Statistical Considerations and Data Analysis
The trial database was closed on October 16, 2013. A Simon two-stage design was used (23). Nine research subjects were to be enrolled and treated in the first stage. At the end of the first stage, if 2 or more research subjects demonstrated CB, 11 additional research subjects were to be enrolled and treated. This design had an alpha level of 0.08 with a power of 0.86 to detect a clinical benefit (CR+PR+SD) of 0.45 from a null hypothesis rate of 0.20. At the end of the second stage, if 7 or more patients demonstrated CB, the null hypothesis was rejected. Based on this study design, there was a 44% chance of early stopping if the true response rate was 0.20, and a 4% chance of early stopping if the true response rate was 0.45.

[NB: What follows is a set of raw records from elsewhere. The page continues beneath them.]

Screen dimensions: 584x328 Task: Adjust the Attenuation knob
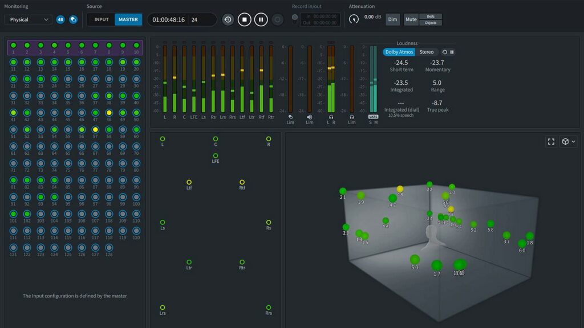click(x=355, y=19)
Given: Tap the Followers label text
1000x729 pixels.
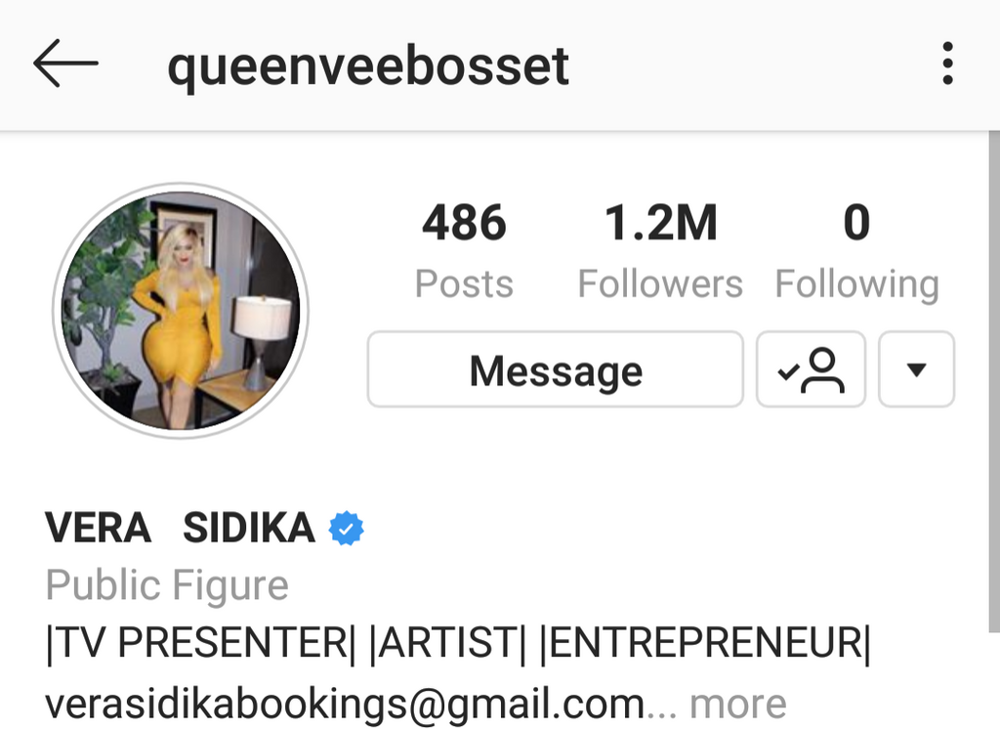Looking at the screenshot, I should pos(660,283).
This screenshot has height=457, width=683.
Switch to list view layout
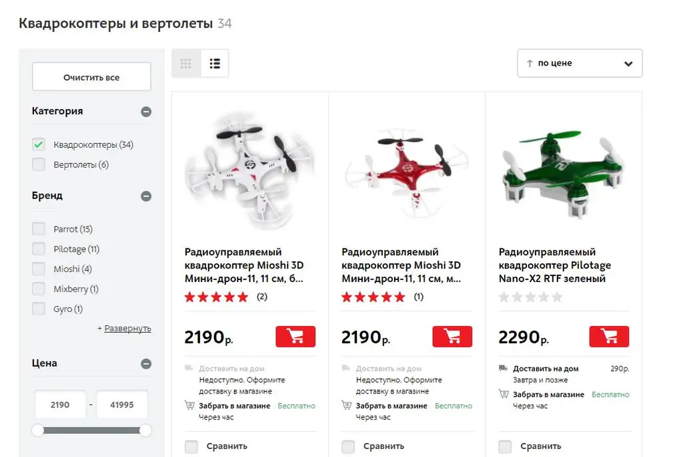coord(215,63)
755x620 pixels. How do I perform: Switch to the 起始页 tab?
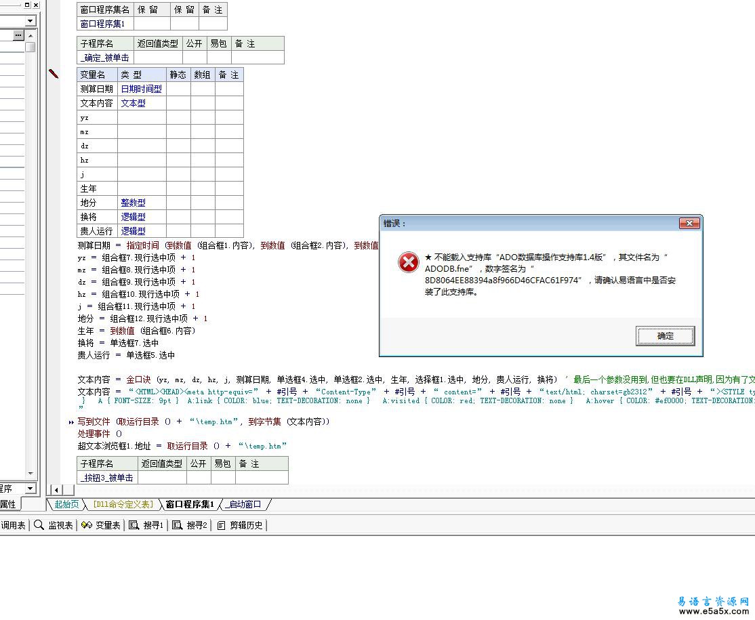point(66,504)
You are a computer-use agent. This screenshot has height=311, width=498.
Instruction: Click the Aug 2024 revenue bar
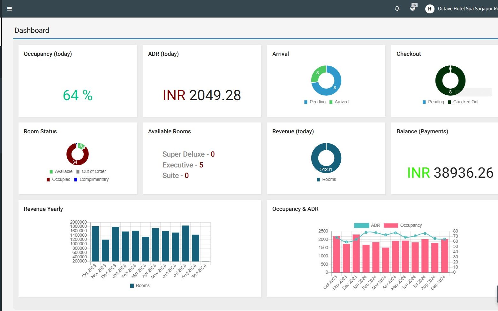click(x=195, y=248)
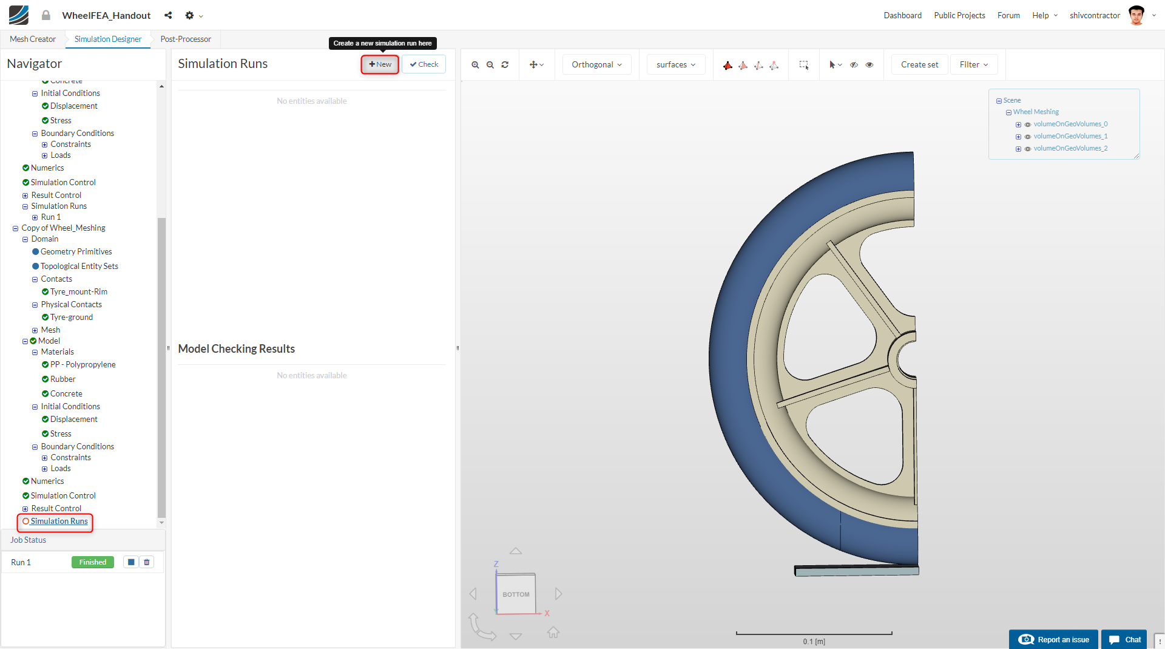Click the share icon beside project name
The height and width of the screenshot is (649, 1165).
pyautogui.click(x=168, y=15)
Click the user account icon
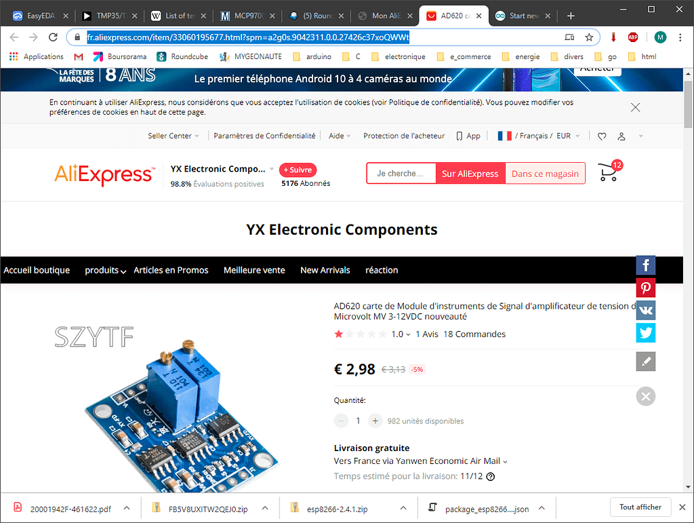Image resolution: width=694 pixels, height=523 pixels. (621, 136)
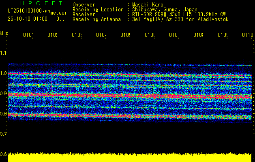This screenshot has height=162, width=255.
Task: Click the 0.9 frequency axis label
Action: [x=4, y=94]
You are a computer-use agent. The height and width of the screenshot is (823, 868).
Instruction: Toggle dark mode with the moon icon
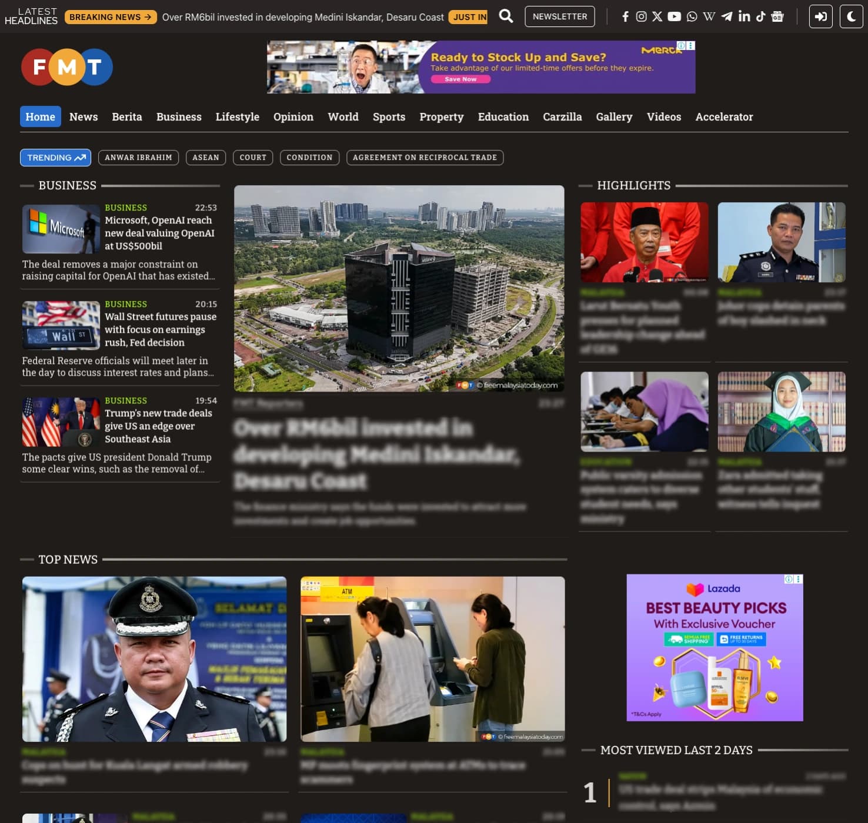pos(850,16)
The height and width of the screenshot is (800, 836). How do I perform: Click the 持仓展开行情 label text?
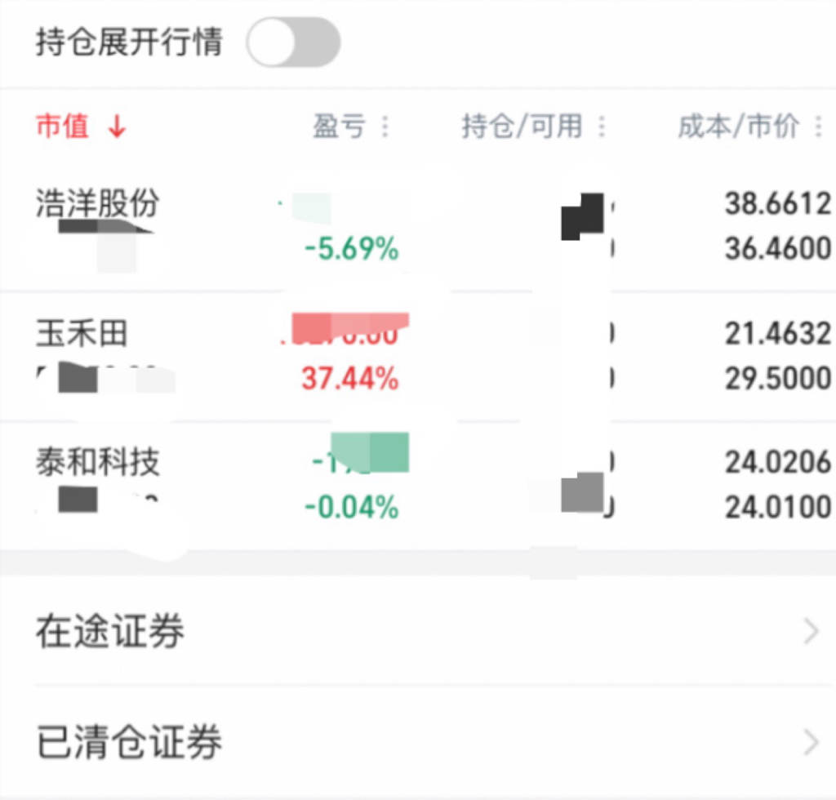[129, 42]
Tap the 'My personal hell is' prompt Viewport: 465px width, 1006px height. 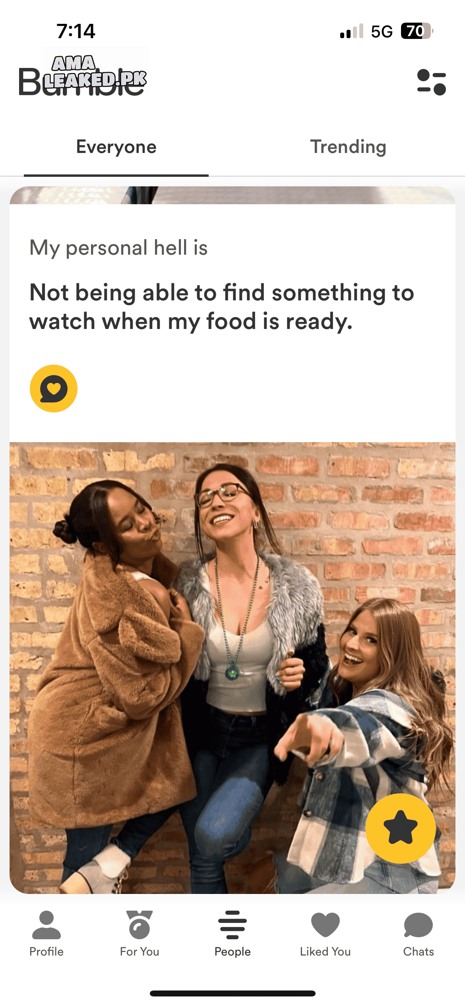(118, 248)
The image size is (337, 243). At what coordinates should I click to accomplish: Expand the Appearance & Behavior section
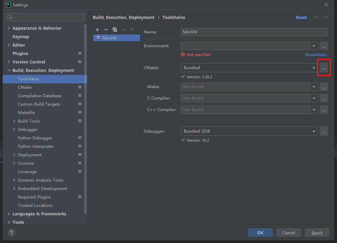pos(9,28)
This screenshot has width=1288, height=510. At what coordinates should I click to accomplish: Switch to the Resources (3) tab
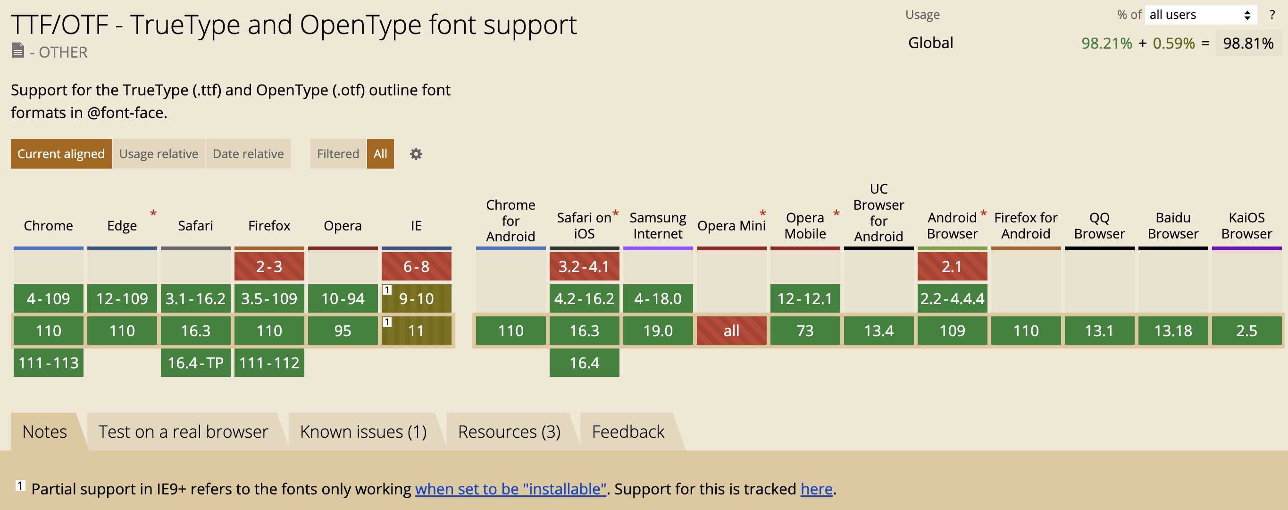[509, 431]
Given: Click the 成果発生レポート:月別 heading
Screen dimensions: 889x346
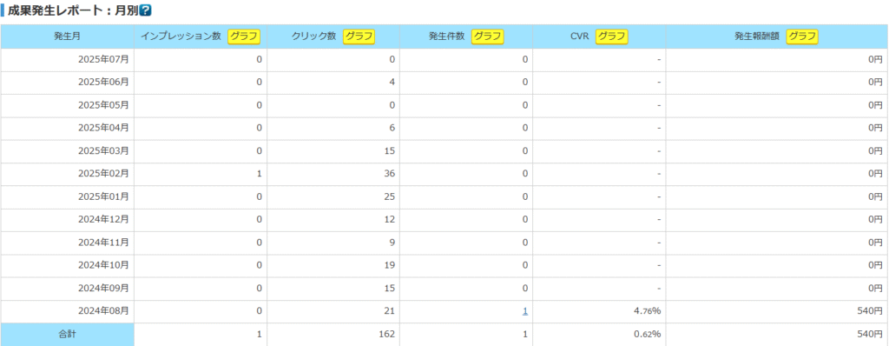Looking at the screenshot, I should click(73, 10).
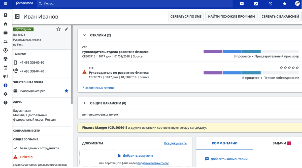
Task: Toggle favorite star next to СОТРУДНИК badge
Action: [58, 29]
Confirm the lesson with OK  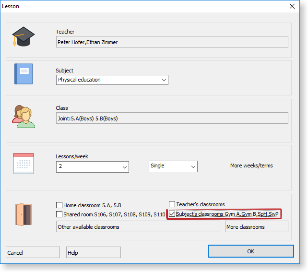[250, 251]
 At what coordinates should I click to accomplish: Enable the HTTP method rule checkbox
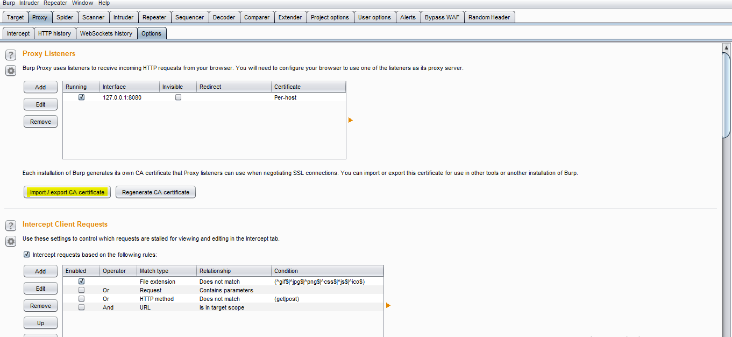pyautogui.click(x=82, y=299)
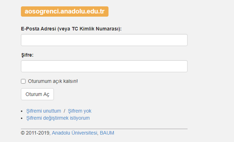Open Şifremi değiştirmek istiyorum link
The width and height of the screenshot is (234, 142).
(58, 118)
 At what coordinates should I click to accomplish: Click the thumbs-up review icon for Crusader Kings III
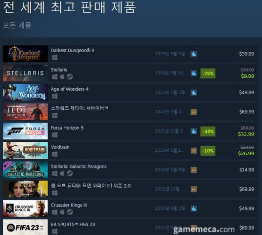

The study met criteria for full accrual, and data from 20 patients were used in the analysis. Tumor responses (CR, PR, and SD) were determined by RECIST 1.0. CB was estimated using the binomial distribution along with the 95% confidence interval (CI). Continuous data were summarized using mean and standard deviation. Categorical data were represented using percent or proportion. Survival probability was estimated using the Kaplan-Meier method (31). The CI of median survival time was constructed by the method of Brookmeyer-Crowley (32). Paired and unpaired Student’s t tests were used for pre- and post-vaccine comparisons, and between group comparisons. All P values are reported as two-sided, and all analyses were conducted using SAS software (version 9.2 SAS Institute, Cary, NC).
RESULTS
Preclinical Modeling
Neu mice exhibit pre-existing immune tolerance specific for rat HER-2 (neu), and are a stringent model for developing clinically relevant cancer immunotherapies (10, 20, 22). We first evaluated whether the trastuzumab-like MAb 7.16.4 could augment the activity of neu-specific vaccination alone or sequenced with immune modulating doses of CY in these mice. Treating tumor-bearing neu mice with 7.16.4 and mock vaccination delayed tumor growth relative to neu-targeted vaccination alone, which is ineffective in this model (Figure 1). Adding CY or 7.16.4 to neu-specific vaccination also delayed tumor outgrowth, increasing tumor-free survival from 0% (vaccine or 7.16.4 alone) to 10% (vaccine + CY) and 30% (vaccine + 7.16.4) (Figure 1A and 1B). Adding both CY and 7.16.4 to neu-targeted vaccination increased tumor-free survival to about 60% (Figure 1C). This relative antitumor efficacy was reflected in the numbers of tumor-specific IFNγ-secreting CD8+ T cells by ELISPOT, where the highest levels were detected in the setting of CY + 7.16.4 + vaccine (Figure 1D).
Clinical Trial
Patient Characteristics
Based on this preclinical modeling, we conducted a clinical trial testing CY-modulated vaccination with trastuzumab in patients with HER-2+ MBC. The intervention and data collection schedules are shown in Figure 2. Twenty eligible patients were vaccinated, with an age range of 34 to 69 years (Table 1). All had HER-2+ metastatic disease, 13 had ER-positive and/or PR-positive disease. The mean disease-free interval to relapse from first diagnosis was 32 months (range, 0 to 130 months); 7 (35%) patients presented with MBC at diagnosis. Eighteen patients (90%) received prior trastuzumab for MBC, while 3 received prior trastuzumab as adjuvant therapy. Eleven (55%) were on concurrent endocrine therapy, and the majority (70%) received concurrent bisphosphonate therapy for skeletal metastasis. The mean and median sums of the longest tumor diameter at study entry were 40.7 mm and 24.5 mm, respectively.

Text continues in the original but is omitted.